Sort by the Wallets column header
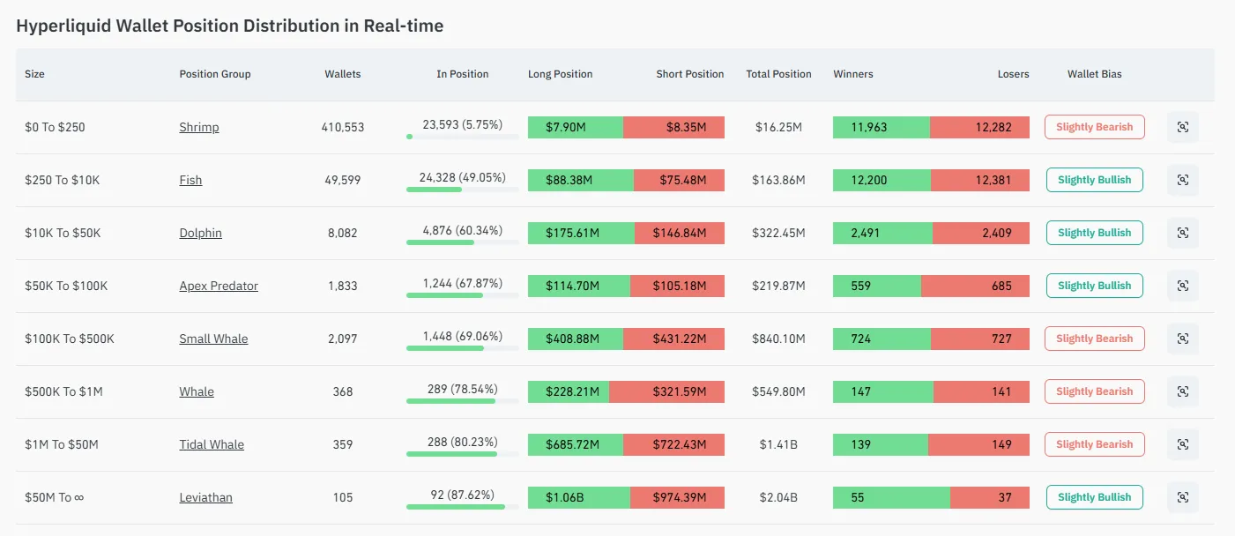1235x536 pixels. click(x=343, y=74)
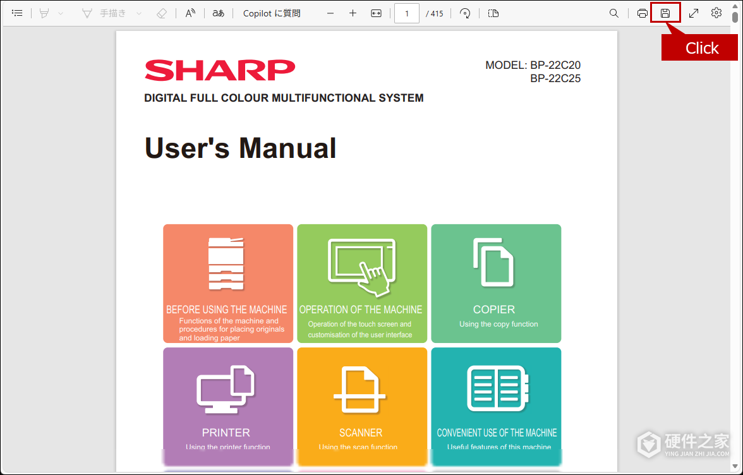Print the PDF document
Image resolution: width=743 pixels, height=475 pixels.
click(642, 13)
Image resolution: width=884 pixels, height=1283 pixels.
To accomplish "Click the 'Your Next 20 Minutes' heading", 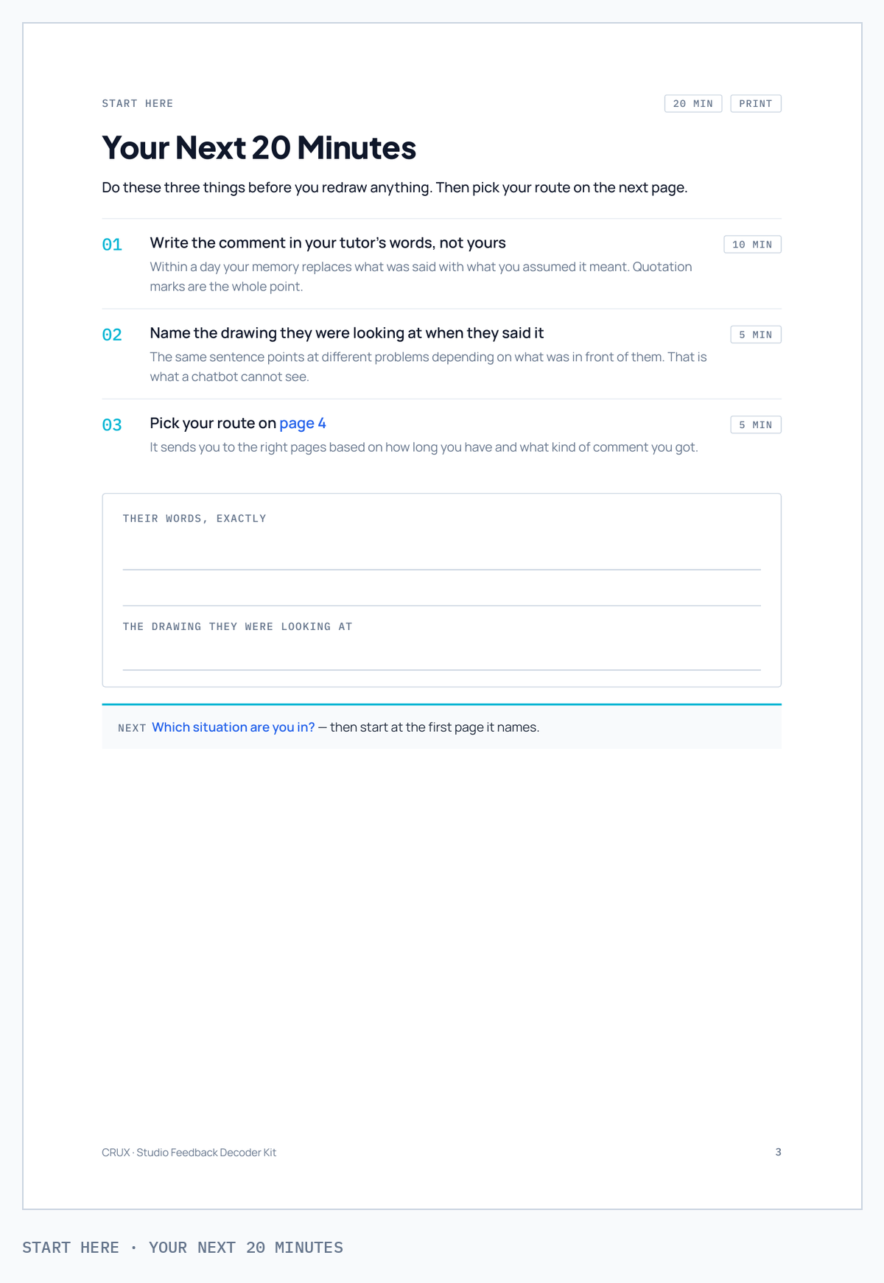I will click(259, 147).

▸ Instruction
Keep only the lines above that contain the string "resolution", and copy each one in full. The match is case-sensitive.

▸ Written response
Image resolution: width=743 pixels, height=475 pixels.
Image resolution: width=884 pixels, height=1283 pixels.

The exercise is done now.